Milano, polemiche su sicurezza trasporti

14 ott 2020

Milano, ore 7 del mattino, inizia presto il nostro viaggio sui convogli della metropolitana assieme ai passeggeri che tutte le mattine si recano al lavoro. Partiamo dalla fermata “Crocetta”, linea gialla. Tutti quelli che vediamo indossano le mascherine, ma all'interno dei treni è come se si viaggiasse in fase pre Covid. I posti a sedere sono tutti occupati. I convogli iniziano a riempirsi. Ore 8, fermata “Duomo”. Ecco la situazione che troviamo quando le porte dei treni si aprono e la gente che aspetta sulla banchina deve salire. A fatica riusciamo a muoverci all'interno del convoglio. I passeggeri non sembrano neppure accorgersi di quanto sia affollato questo mezzo. Ci avviciniamo ad una ragazza. “Non è un po' troppo affollata la metropolitana?” “Non si può fare diversamente?” “Non è un po' troppo affollata la metropolitana a quest'ora?” “Non ci sono controlli in giro?” Ore 8.30, fermata “Cadorna”. E' l'ora di punta, quella in cui la maggior parte delle persone prende la metropolitana per andare in ufficio. Anche qui, all'interno di questo convoglio, diventa difficile muoversi. Ci spostiamo sulla linea verde fino a Sant'Agostino e poi Sant'Ambrogio. La situazione è praticamente identica ovunque. Più ci avviciniamo all'orario di apertura delle attività lavorative e più troviamo convogli affollati e gente che ha fretta di arrivare a destinazione. Ci sono anche studenti, lavoratori, bambini e famiglie. Ore 8.50. Proseguiamo il nostro viaggio sulla linea rossa. Viaggiamo muovendoci anche verso Cordusio, Cairoli, Conciliazione e Pagano. Torniamo alla stazione di Cadorna, dove molti lavoratori, soprattutto pendolari, arrivano a Milano con i treni regionali.

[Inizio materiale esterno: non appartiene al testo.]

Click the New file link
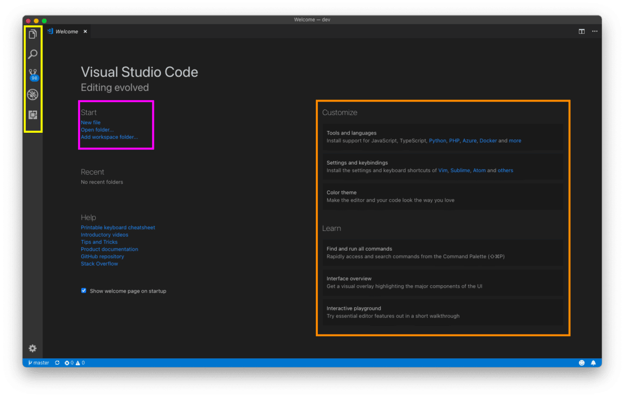 click(x=90, y=122)
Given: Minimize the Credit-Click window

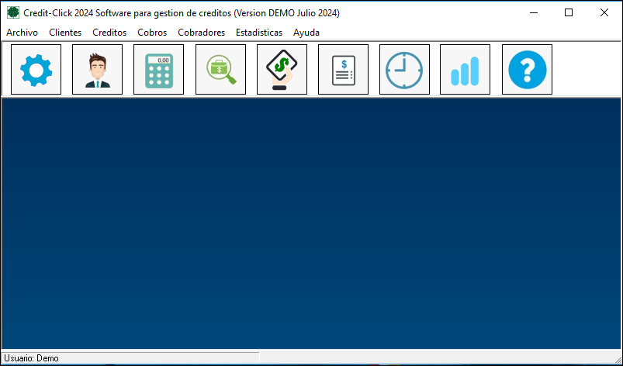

Anche qui vediamo un fiume di gente che supera i varchi dei tornelli e si riversa in metropolitana. Sui mezzi, come stabilito dal decreto del Governo, è stata aumentata la capienza di trasporto fino all' 80% del normale. Non è più necessario mantenere le distanze di sicurezza e non ci sono più i segnali anti Covid sui posti a sedere.